By GARTH GEORGE
In all the political fallout over the Celia Lashlie affair, it is a tragedy that the crux of the matter has once again been conveniently buried - and that is the plight of scores, if not hundreds, of young children whose lives are going to end in disaster or death before they've even had time to grow up.
In April Ms Lashlie, head of Special Education Services in Nelson and a former superintendent of Christchurch Women's Prison, told a Wellington meeting about an anonymous boy who was "blond, with the most angelic face you can imagine and he is coming to prison ... and he is probably going to kill someone on the way."
Then, after she had been sacked, she admitted the boy was a fiction, a profile built from a amalgam of at least 10 pre-teen children she knew of "who fit these statistics."
At that point everyone seemed to lose interest in anything but Ms Lashlie's sacking, the political reaction, the sacking of the chairman of the Special Education Service, and the subsequent rehiring of Ms Lashlie (who at the time of her dismissal was costing the service $849 a day) on a new $60,000 contract. That in itself should make us cringe. If the Government would pay its Child, Youth and Family Services frontline social workers a quarter of the daily rate it was paying for this contractor, what a difference it might make to their quantity and quality.
So what of the angelic 5-year-old potential killer whom we so readily forgot so we could resume our head-in-the-sand posture? Well, he (and his sister) exist and they could well be attending a school near you.
In an Auckland suburb live a couple who have been dealing with at-risk children for many years. He is on a panel of people appointed under the Children, Young Persons and Their Families Act to attend police interviews when a suitable family member is not available; she is a senior teacher in a primary school with responsibilities for new entrant children with behavioural difficulties.
He told me in a letter: "Celia Lashlie correctly described a situation that does exist. I see it frequently in these interviews as do the other members of the panel. We know that many of the young persons we see are largely ignored by CYFS as hopeless cases, given its lack of resources.
"Their attitudes and drug-induced behaviour, and total lack of parental and family support in many cases, combined with a record of violence, leaves little doubt as to their potential for serious assault and homicide."
He says that his wife at any one time has four or five new-entrant children in a class of 28 to 30 pupils who have high levels of emotional disturbance and come from violent homes and/or homes in which sexual abuse is occurring. They often have siblings fathered by a succession of different men.

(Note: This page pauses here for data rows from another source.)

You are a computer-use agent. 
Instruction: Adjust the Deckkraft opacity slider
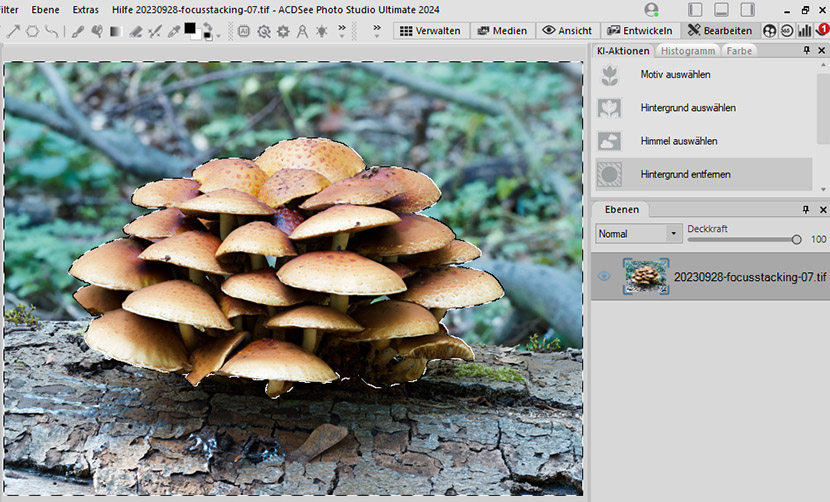tap(796, 239)
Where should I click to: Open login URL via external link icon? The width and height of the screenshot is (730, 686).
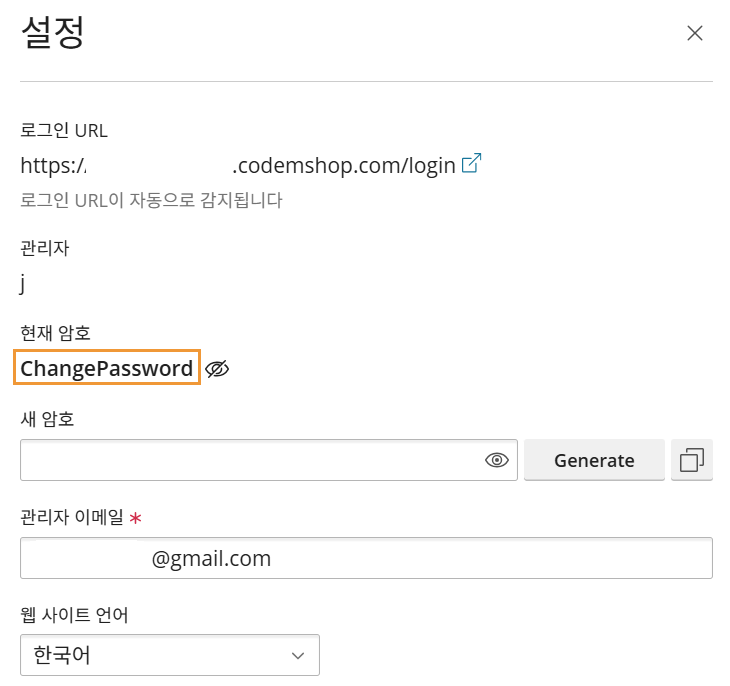pos(472,164)
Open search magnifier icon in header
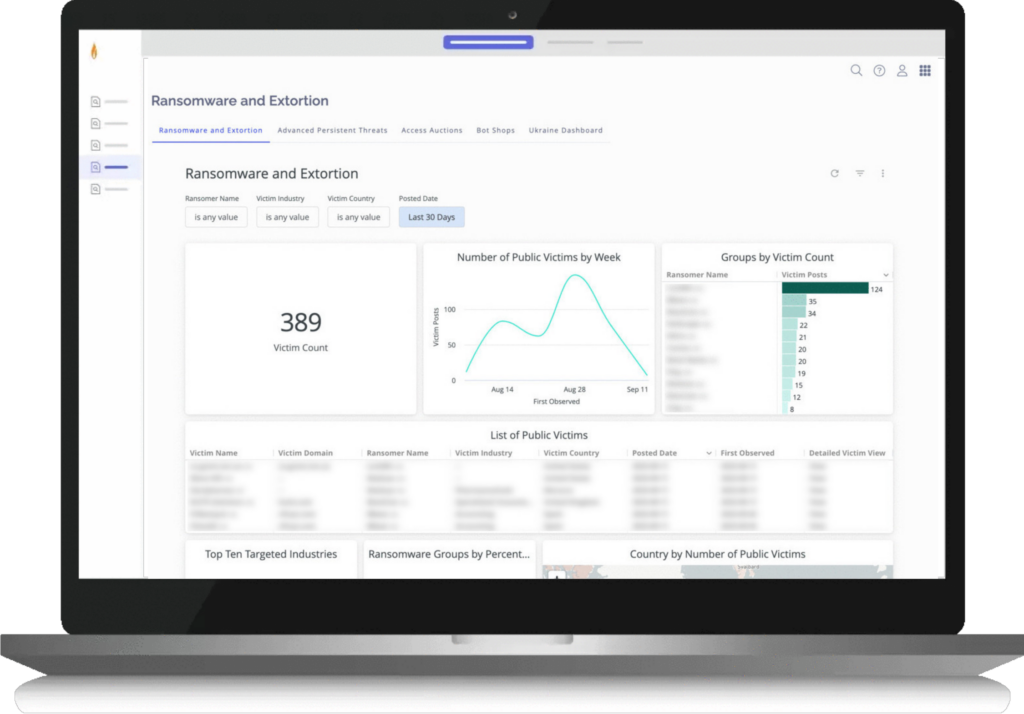This screenshot has height=714, width=1024. click(856, 71)
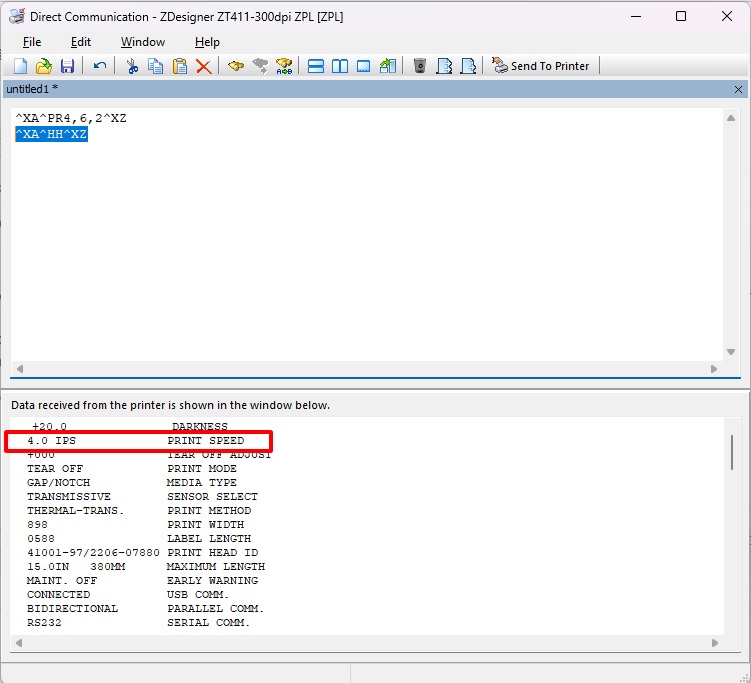Click the Undo arrow icon
The width and height of the screenshot is (751, 683).
100,66
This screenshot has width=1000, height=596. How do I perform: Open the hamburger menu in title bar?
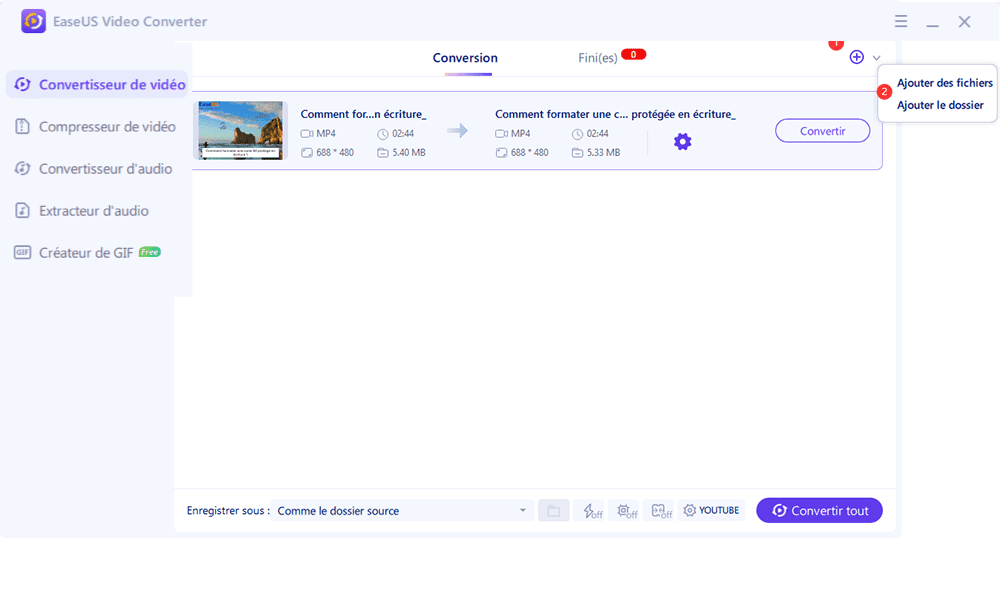(x=901, y=21)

"Teachers know this," he writes. "Children talk about it. Some of them have attended four or five schools in as many months.
"In the community in which we have lived since 1977, my wife and I have seen a succession of local children known to be seriously at risk and who are now either dead or in jails.

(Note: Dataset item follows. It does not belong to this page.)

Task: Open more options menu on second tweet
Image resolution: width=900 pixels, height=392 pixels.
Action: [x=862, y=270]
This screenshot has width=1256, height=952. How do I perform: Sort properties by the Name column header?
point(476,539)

"Abuse and incest have been common features in their homes and the future of the children in question was totally predictable."

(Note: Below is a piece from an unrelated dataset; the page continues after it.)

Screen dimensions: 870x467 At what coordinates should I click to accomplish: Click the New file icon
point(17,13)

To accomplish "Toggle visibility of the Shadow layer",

He says that with her training his wife is able to recognise this kind of social abnormality since it stands out in visible changes in a child's behaviour after events such as the child's mother bringing a new boyfriend into the home or an "uncle" coming to live there.
"Every primary teacher, social worker and police officer up and down the country knows all this, so why was an attempt ever made to silence Celia Lashlie for speaking out and moreover for speaking the truth?"
I have every reason to believe what this man tells me. Ms Lashlie herself was quoted in this newspaper during the controversy as saying: "There are five, six and seven-year-olds out there who will grow up, go to prison and could kill your daughter or grand-daughter on the way."
That view was confirmed by the Nelson area manager of Barnardos, Jill Shepherd, who added perhaps the most damning comment of all: "Resources for children with high needs are very difficult to find."
What a ghastly, sickening admission for a New Zealander to have to make. While we spend untold millions on the arts, on Maori language and television, on venture capital for business and on any number of other desirable but unnecessary things, we condemn many of our children, our most vulnerable yet most precious asset, to lives of unimaginable physical and mental suffering, terror, torture and even early death.
We should, each and every one of us, hang our heads in abject shame.